-- WORK INSTRUCTION --
Transcribe, without alteration, the line that includes "Click the red recording tray icon" and each line after it until the records end, omitting all that precede it.
** DATASET CONTENT follows **
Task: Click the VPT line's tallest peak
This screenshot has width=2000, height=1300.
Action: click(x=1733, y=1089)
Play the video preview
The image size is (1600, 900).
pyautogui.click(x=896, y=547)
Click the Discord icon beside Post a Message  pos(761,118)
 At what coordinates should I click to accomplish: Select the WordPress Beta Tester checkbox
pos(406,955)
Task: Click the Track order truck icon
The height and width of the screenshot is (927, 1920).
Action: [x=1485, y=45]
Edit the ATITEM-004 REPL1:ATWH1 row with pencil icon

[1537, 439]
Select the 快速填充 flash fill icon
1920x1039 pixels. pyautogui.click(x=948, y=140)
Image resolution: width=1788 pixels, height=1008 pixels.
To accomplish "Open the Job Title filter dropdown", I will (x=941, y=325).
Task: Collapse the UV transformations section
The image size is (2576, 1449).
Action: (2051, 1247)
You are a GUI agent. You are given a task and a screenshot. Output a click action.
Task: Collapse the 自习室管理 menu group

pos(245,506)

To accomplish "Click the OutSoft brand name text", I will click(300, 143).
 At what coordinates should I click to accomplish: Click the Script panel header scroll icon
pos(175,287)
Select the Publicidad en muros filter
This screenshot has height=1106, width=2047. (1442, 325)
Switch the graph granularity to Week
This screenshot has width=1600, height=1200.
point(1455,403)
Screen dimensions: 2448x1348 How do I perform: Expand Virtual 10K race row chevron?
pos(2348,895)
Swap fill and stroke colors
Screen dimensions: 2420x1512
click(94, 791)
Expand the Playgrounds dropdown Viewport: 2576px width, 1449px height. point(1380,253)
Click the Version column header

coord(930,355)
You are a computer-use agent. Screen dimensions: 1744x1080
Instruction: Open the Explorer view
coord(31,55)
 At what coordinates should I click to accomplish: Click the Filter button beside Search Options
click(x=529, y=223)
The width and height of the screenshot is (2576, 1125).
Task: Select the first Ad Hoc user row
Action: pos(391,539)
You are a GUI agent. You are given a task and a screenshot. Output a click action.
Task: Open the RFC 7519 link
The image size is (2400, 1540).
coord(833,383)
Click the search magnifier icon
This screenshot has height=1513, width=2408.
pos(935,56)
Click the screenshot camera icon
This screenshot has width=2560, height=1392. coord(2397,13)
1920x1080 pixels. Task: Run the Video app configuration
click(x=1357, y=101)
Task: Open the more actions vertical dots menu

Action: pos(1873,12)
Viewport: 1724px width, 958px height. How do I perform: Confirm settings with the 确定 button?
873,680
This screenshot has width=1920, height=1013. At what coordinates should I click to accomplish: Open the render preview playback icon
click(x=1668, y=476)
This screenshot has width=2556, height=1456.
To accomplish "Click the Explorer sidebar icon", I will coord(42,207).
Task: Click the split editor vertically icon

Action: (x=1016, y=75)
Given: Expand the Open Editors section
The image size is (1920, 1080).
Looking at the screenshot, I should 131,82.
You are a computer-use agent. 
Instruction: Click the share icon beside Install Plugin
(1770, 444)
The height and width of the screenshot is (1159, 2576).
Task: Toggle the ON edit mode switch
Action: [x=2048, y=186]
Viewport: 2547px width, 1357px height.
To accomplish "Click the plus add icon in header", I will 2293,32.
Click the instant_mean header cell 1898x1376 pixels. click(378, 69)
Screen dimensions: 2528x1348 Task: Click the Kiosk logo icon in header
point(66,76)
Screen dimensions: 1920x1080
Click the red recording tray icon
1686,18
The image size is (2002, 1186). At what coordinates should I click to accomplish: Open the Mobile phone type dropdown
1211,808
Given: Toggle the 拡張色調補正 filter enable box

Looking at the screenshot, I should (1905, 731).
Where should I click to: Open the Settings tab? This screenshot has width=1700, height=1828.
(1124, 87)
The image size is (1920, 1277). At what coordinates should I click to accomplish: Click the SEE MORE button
** End of DATASET CONTENT **
-- PROBLEM SOLUTION --
Click the red recording tray icon
1686,18
The image size is (2002, 1186). At what coordinates should I click to accomplish: Open the Mobile phone type dropdown
1211,808
Given: Toggle the 拡張色調補正 filter enable box

Looking at the screenshot, I should (1905, 731).
Where should I click to: Open the Settings tab? This screenshot has width=1700, height=1828.
(1124, 87)
The image size is (1920, 1277). At what coordinates should I click to accomplish: Click the SEE MORE button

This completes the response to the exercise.